What to produce. The response must contain the complete data, printed exactly.

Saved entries
_____

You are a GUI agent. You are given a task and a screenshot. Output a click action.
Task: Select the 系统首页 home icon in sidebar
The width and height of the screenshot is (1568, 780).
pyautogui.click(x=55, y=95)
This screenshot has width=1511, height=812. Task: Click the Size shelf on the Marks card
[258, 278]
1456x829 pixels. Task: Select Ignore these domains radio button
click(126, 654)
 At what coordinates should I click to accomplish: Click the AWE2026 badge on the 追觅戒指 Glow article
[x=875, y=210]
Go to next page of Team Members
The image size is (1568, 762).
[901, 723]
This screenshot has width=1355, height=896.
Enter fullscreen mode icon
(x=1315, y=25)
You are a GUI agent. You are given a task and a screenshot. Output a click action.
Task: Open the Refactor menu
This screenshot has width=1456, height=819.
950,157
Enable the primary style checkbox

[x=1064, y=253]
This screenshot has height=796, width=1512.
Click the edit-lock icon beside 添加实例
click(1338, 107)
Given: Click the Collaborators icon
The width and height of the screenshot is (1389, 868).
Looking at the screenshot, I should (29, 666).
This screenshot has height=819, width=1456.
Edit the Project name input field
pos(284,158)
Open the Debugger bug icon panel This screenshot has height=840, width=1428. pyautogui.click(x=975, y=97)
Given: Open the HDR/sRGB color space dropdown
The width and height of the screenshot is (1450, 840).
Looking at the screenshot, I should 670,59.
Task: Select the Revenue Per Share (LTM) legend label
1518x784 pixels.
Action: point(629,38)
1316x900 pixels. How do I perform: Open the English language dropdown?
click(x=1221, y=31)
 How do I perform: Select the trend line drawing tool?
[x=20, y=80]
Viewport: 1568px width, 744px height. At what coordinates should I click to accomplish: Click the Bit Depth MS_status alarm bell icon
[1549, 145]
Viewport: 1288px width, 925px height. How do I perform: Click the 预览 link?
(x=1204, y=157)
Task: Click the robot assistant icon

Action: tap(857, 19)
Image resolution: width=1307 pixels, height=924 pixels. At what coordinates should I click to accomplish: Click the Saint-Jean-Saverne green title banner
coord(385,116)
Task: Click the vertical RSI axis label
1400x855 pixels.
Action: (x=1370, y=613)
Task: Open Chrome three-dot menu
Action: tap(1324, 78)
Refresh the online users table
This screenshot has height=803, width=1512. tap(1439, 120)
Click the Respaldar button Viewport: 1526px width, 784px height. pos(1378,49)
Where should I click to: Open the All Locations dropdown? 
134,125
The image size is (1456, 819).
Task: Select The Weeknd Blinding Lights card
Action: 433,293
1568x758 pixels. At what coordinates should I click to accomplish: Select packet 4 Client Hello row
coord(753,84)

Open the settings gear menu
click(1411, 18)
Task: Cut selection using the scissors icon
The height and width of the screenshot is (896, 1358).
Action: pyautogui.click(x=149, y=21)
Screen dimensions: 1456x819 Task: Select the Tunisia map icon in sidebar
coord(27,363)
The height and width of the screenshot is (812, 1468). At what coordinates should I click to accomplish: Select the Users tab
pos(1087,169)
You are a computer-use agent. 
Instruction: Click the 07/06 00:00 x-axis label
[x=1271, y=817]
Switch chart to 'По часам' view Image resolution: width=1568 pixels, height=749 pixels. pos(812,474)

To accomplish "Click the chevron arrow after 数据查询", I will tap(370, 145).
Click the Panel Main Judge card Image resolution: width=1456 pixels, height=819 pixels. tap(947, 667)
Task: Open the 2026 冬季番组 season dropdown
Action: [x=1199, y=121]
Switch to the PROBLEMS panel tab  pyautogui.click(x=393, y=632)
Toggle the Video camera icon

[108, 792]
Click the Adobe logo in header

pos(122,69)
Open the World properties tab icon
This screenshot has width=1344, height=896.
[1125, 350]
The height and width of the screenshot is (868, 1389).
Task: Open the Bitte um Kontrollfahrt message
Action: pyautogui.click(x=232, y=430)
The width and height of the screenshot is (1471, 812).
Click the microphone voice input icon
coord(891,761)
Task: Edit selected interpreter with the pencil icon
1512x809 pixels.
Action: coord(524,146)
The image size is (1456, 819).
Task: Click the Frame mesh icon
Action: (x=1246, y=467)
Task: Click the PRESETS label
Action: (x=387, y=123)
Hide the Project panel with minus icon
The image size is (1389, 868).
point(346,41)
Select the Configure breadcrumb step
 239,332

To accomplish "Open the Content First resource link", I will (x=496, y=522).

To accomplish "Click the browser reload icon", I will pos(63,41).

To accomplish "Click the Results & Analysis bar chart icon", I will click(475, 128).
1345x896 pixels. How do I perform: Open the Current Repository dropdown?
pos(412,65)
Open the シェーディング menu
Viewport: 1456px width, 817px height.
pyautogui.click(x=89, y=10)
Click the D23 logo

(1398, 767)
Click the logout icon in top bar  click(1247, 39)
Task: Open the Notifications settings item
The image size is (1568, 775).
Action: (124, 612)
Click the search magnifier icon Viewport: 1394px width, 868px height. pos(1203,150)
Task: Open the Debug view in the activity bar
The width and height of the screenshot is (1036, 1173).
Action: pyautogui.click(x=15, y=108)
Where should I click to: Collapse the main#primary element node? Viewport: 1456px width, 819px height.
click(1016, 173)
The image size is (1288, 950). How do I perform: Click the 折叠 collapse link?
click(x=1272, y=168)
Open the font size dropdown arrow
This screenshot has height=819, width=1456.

_____

Result for this task.
You are a GUI agent. You are given a task and a screenshot. Output a click action.
Task: Select the 系统首页 home icon in sidebar
The width and height of the screenshot is (1568, 780).
pyautogui.click(x=55, y=95)
This screenshot has width=1511, height=812. Task: Click the Size shelf on the Marks card
[258, 278]
1456x829 pixels. Task: Select Ignore these domains radio button
click(126, 654)
 At what coordinates should I click to accomplish: Click the AWE2026 badge on the 追觅戒指 Glow article
[x=875, y=210]
Go to next page of Team Members
The image size is (1568, 762).
[901, 723]
This screenshot has width=1355, height=896.
Enter fullscreen mode icon
(x=1315, y=25)
You are a GUI agent. You are given a task and a screenshot. Output a click action.
Task: Open the Refactor menu
This screenshot has width=1456, height=819.
950,157
Enable the primary style checkbox

[x=1064, y=253]
This screenshot has height=796, width=1512.
Click the edit-lock icon beside 添加实例
click(1338, 107)
Given: Click the Collaborators icon
The width and height of the screenshot is (1389, 868).
Looking at the screenshot, I should (29, 666).
This screenshot has height=819, width=1456.
Edit the Project name input field
pos(284,158)
Open the Debugger bug icon panel This screenshot has height=840, width=1428. pyautogui.click(x=975, y=97)
Given: Open the HDR/sRGB color space dropdown
The width and height of the screenshot is (1450, 840).
Looking at the screenshot, I should 670,59.
Task: Select the Revenue Per Share (LTM) legend label
1518x784 pixels.
Action: point(629,38)
1316x900 pixels. How do I perform: Open the English language dropdown?
click(x=1221, y=31)
 How do I perform: Select the trend line drawing tool?
[x=20, y=80]
Viewport: 1568px width, 744px height. At what coordinates should I click to accomplish: Click the Bit Depth MS_status alarm bell icon
[1549, 145]
Viewport: 1288px width, 925px height. How do I perform: Click the 预览 link?
(x=1204, y=157)
Task: Click the robot assistant icon

Action: tap(857, 19)
Image resolution: width=1307 pixels, height=924 pixels. At what coordinates should I click to accomplish: Click the Saint-Jean-Saverne green title banner
coord(385,116)
Task: Click the vertical RSI axis label
1400x855 pixels.
Action: (x=1370, y=613)
Task: Open Chrome three-dot menu
Action: tap(1324, 78)
Refresh the online users table
This screenshot has height=803, width=1512. tap(1439, 120)
Click the Respaldar button Viewport: 1526px width, 784px height. pos(1378,49)
Where should I click to: Open the All Locations dropdown? 
134,125
The image size is (1456, 819).
Task: Select The Weeknd Blinding Lights card
Action: 433,293
1568x758 pixels. At what coordinates should I click to accomplish: Select packet 4 Client Hello row
coord(753,84)

Open the settings gear menu
click(1411, 18)
Task: Cut selection using the scissors icon
The height and width of the screenshot is (896, 1358).
Action: pyautogui.click(x=149, y=21)
Screen dimensions: 1456x819 Task: Select the Tunisia map icon in sidebar
coord(27,363)
The height and width of the screenshot is (812, 1468). At what coordinates should I click to accomplish: Select the Users tab
pos(1087,169)
You are a computer-use agent. 
Instruction: Click the 07/06 00:00 x-axis label
[x=1271, y=817]
Switch chart to 'По часам' view Image resolution: width=1568 pixels, height=749 pixels. pos(812,474)

To accomplish "Click the chevron arrow after 数据查询", I will tap(370, 145).
Click the Panel Main Judge card Image resolution: width=1456 pixels, height=819 pixels. tap(947, 667)
Task: Open the 2026 冬季番组 season dropdown
Action: [x=1199, y=121]
Switch to the PROBLEMS panel tab  pyautogui.click(x=393, y=632)
Toggle the Video camera icon

[108, 792]
Click the Adobe logo in header

pos(122,69)
Open the World properties tab icon
This screenshot has width=1344, height=896.
[1125, 350]
The height and width of the screenshot is (868, 1389).
Task: Open the Bitte um Kontrollfahrt message
Action: pyautogui.click(x=232, y=430)
The width and height of the screenshot is (1471, 812).
Click the microphone voice input icon
coord(891,761)
Task: Edit selected interpreter with the pencil icon
1512x809 pixels.
Action: coord(524,146)
The image size is (1456, 819).
Task: Click the Frame mesh icon
Action: (x=1246, y=467)
Task: Click the PRESETS label
Action: (x=387, y=123)
Hide the Project panel with minus icon
The image size is (1389, 868).
point(346,41)
Select the Configure breadcrumb step
 239,332

To accomplish "Open the Content First resource link", I will (x=496, y=522).

To accomplish "Click the browser reload icon", I will pos(63,41).

To accomplish "Click the Results & Analysis bar chart icon", I will click(475, 128).
1345x896 pixels. How do I perform: Open the Current Repository dropdown?
pos(412,65)
Open the シェーディング menu
Viewport: 1456px width, 817px height.
pyautogui.click(x=89, y=10)
Click the D23 logo

(1398, 767)
Click the logout icon in top bar  click(1247, 39)
Task: Open the Notifications settings item
The image size is (1568, 775).
Action: (124, 612)
Click the search magnifier icon Viewport: 1394px width, 868px height. pos(1203,150)
Task: Open the Debug view in the activity bar
The width and height of the screenshot is (1036, 1173).
Action: pyautogui.click(x=15, y=108)
Where should I click to: Collapse the main#primary element node? Viewport: 1456px width, 819px height.
click(1016, 173)
The image size is (1288, 950). How do I perform: Click the 折叠 collapse link?
click(x=1272, y=168)
Open the font size dropdown arrow
This screenshot has height=819, width=1456.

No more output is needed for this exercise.